Por que a migração ao mercado livre virou estratégia industrial
Segundo Roberto Wagner Pereira, gerente de Energia da CNI, o levantamento confirma que o custo da eletricidade se tornou um fator estratégico para a competitividade industrial. "A pesquisa mostra a importância desse custo para a competitividade da indústria e que o caminho escolhido pelas empresas para diminuir as tarifas passa pela migração ao mercado livre", afirma.
O estudo mostra que a energia elétrica é o principal insumo energético para 79% das indústrias brasileiras. Não por acaso, 83% dos empresários consideram o custo da energia decisivo para a competitividade, enquanto 67% afirmam que o aumento das tarifas impacta diretamente os custos de produção.
Como a indústria está reagindo ao custo da energia
Nos últimos 12 meses, 62% das empresas disseram ter sentido os efeitos da variação dos preços da energia elétrica. Segundo a pesquisa, 64% das indústrias adotaram alguma medida para reduzir os gastos com energia. A principal estratégia foi a migração para o mercado livre, opção escolhida por 30% das empresas. Outras 13% investiram em projetos de autogeração ou eficiência energética, enquanto 28% afirmaram não ter realizado nenhuma iniciativa para otimizar o consumo.
Diferenças por porte e setor industrial
A adesão ao mercado livre varia conforme o porte da empresa. Entre as grandes indústrias atendidas em alta tensão, 63% já compram energia nesse ambiente de contratação livre. Nas pequenas empresas, o percentual cai para 22%, enquanto 45% ainda permanecem no mercado cativo.
O setor de produtos de borracha lidera os investimentos em autogeração, com 25% das empresas, e também aparece entre os que mais migraram para o mercado livre (38%). Já a indústria calçadista foi a que apresentou maior adesão ao ambiente de livre contratação, com 47% das empresas, enquanto o segmento de equipamentos de informática e produtos eletrônicos se destacou pelos investimentos em eficiência energética, realizados por 25% das companhias.
O que falta para o mercado livre avançar
Segundo Pereira, além da ampliação do mercado livre, o país ainda precisa avançar em mudanças estruturais no setor elétrico. "Precisamos melhorar o sinal de preços com tarifas mais dinâmicas, que reflitam a geração, o horário e a demanda dos consumidores. Também é imprescindível rever a quantidade de subsídios que encarece a conta de energia", disse.

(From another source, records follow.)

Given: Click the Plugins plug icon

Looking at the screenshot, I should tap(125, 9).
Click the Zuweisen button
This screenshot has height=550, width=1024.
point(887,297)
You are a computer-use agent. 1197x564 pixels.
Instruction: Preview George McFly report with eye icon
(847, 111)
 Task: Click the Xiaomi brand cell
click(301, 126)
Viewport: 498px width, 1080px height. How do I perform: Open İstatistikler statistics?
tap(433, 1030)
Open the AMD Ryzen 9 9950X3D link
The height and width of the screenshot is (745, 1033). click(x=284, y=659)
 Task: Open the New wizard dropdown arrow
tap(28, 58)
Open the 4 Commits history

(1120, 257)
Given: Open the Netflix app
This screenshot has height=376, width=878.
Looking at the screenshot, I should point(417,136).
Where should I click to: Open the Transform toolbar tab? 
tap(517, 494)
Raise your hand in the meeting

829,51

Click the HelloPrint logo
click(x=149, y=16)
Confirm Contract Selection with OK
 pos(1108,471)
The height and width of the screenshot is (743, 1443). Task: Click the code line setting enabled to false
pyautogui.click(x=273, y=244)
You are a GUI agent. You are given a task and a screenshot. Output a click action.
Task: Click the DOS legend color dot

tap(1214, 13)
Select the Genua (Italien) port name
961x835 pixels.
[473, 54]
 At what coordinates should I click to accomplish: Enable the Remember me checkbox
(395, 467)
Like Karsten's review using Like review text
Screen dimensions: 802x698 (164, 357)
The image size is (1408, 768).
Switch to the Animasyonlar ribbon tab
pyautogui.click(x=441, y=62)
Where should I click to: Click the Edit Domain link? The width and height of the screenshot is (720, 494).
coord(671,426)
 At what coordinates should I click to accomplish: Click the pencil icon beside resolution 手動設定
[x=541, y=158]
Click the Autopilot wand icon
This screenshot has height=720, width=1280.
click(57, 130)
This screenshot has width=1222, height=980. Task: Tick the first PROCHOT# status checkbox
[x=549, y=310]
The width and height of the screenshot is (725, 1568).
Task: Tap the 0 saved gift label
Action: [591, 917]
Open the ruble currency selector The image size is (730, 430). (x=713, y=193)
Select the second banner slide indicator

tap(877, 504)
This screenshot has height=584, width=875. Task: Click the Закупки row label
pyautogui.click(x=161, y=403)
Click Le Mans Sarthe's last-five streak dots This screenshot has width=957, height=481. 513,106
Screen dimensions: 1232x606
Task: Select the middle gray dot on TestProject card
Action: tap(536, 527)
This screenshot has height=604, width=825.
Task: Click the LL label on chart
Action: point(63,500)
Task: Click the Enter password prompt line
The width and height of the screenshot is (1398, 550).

Na avaliação da CNI, a tendência é que a abertura gradual do mercado livre continue ampliando as alternativas para a indústria reduzir custos em um cenário de energia mais cara e maior competição internacional.
Perguntas Frequentes
O que é o mercado livre de energia?
É um ambiente de contratação onde consumidores podem negociar livremente com geradores e comercializadoras de energia, em vez de comprar da distribuidora local no mercado cativo.
Quem pode migrar para o mercado livre?
Desde 2024, a regra do Ministério de Minas e Energia ampliou o acesso. A pesquisa da CNI mostra que 41% das indústrias já aderiram, mas o percentual varia conforme o porte.
A migração para o mercado livre sempre reduz a conta?
Segundo a CNI, 73% das empresas que migraram registraram redução na conta de energia elétrica, mas o resultado depende das condições contratuais e do perfil de consumo.
Qual setor industrial mais aderiu ao mercado livre?
A indústria calçadista lidera, com 47% das empresas no ambiente de livre contratação, segundo a sondagem da CNI.
O que a CNI recomenda para o setor elétrico?
A entidade defende tarifas mais dinâmicas que reflitam geração, horário e demanda, além da revisão dos subsídios que encarecem a conta de energia.